Greedy improvement: for each state \(s\), set \(\pi(s) = \arg\max_a \sum_{s’,r} P(s’,r|s,a)[r + \gamma V(s’)]\). For the gridworld, compute the one-step lookahead for each action (reward -1 plus \(\gamma\) × value of next state); choose the action that maximizes this. Handle ties (e.g. pick first).
Stop when the policy does not change in a full sweep. Compare: run value iteration (Chapter 9) on the same gridworld; the optimal \(V\) and greedy policy should match policy iteration’s final result.

Common pitfalls

Improving before evaluation converges: The theory assumes we evaluate until \(V = V^\pi\) (or close). If you do only one evaluation sweep per iteration, you are doing “value iteration-like” updates; it still works but is not strict policy iteration.
Ties in argmax: If two actions have the same one-step value, pick one consistently (e.g. lowest index). The policy is still optimal; only the representation of the optimal policy may differ.
Comparing policies: Policy iteration and value iteration both yield the same optimal \(V^*\) and an optimal policy. Differences in the reported policy can occur only due to tie-breaking or implementation bugs.

Worked solution (warm-up: one round of policy iteration)

Warm-up: After one round of policy iteration (evaluate once, improve once), is the new policy necessarily different from the initial random policy? Explain in one sentence.

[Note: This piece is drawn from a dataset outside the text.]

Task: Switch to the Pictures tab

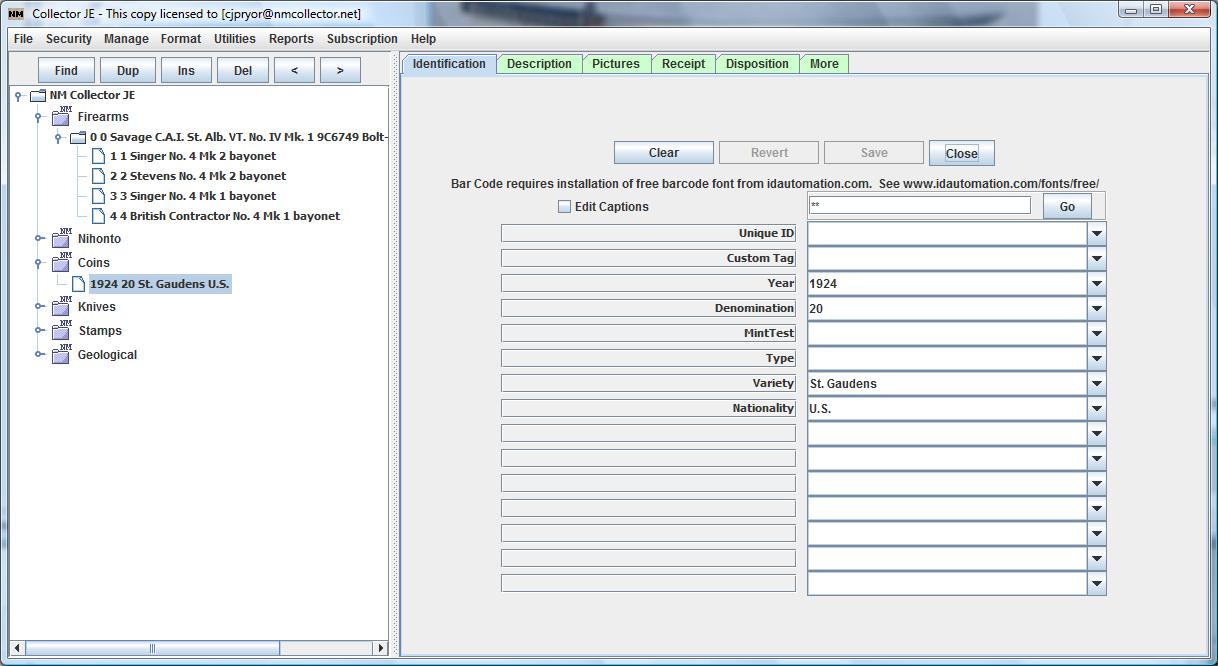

Answer: Not necessarily. The new policy is greedy with respect to \(V^\pi\) for the current policy \(\pi\). If the initial random policy happened to be already greedy with respect to its own value function (e.g. by chance every state’s best one-step action was chosen with positive probability), the improved policy could be the same. In practice, for a 4×4 gridworld with uniform random, the first improvement usually does change the policy (e.g. states near a terminal become greedy toward that terminal). So one round gives a possibly different policy; it is at least as good as the initial one.

Extra practice

Warm-up: After one round of policy iteration (evaluate once, improve once), is the new policy necessarily different from the initial random policy? Explain in one sentence.
Coding: Implement policy iteration (evaluate until convergence, then improve, repeat). On a 4×4 gridworld, start with a random policy and run until the policy does not change. Compare the final \(V\) with value iteration.
Challenge: Count how many policy iteration iterations (evaluate + improve) you need until the policy stabilizes for the 4×4 gridworld. Compare with the number of value iteration sweeps needed to reach the same \(V^*\) (within 1e-4). Which converged faster in your implementation?
Variant: Instead of running policy evaluation until full convergence each iteration, perform exactly 5 Bellman sweeps then improve. Does the final policy change? How many improvement steps are needed compared to full evaluation?
Debug: The “policy stable” check below never triggers because it compares lists by identity instead of value. Find and fix the bug.

Try it — edit and run (Shift+Enter)

Conceptual: Why does policy improvement guarantee the new policy is at least as good as the old one? State the key inequality that makes this work.
Recall: State the policy improvement theorem in one sentence from memory.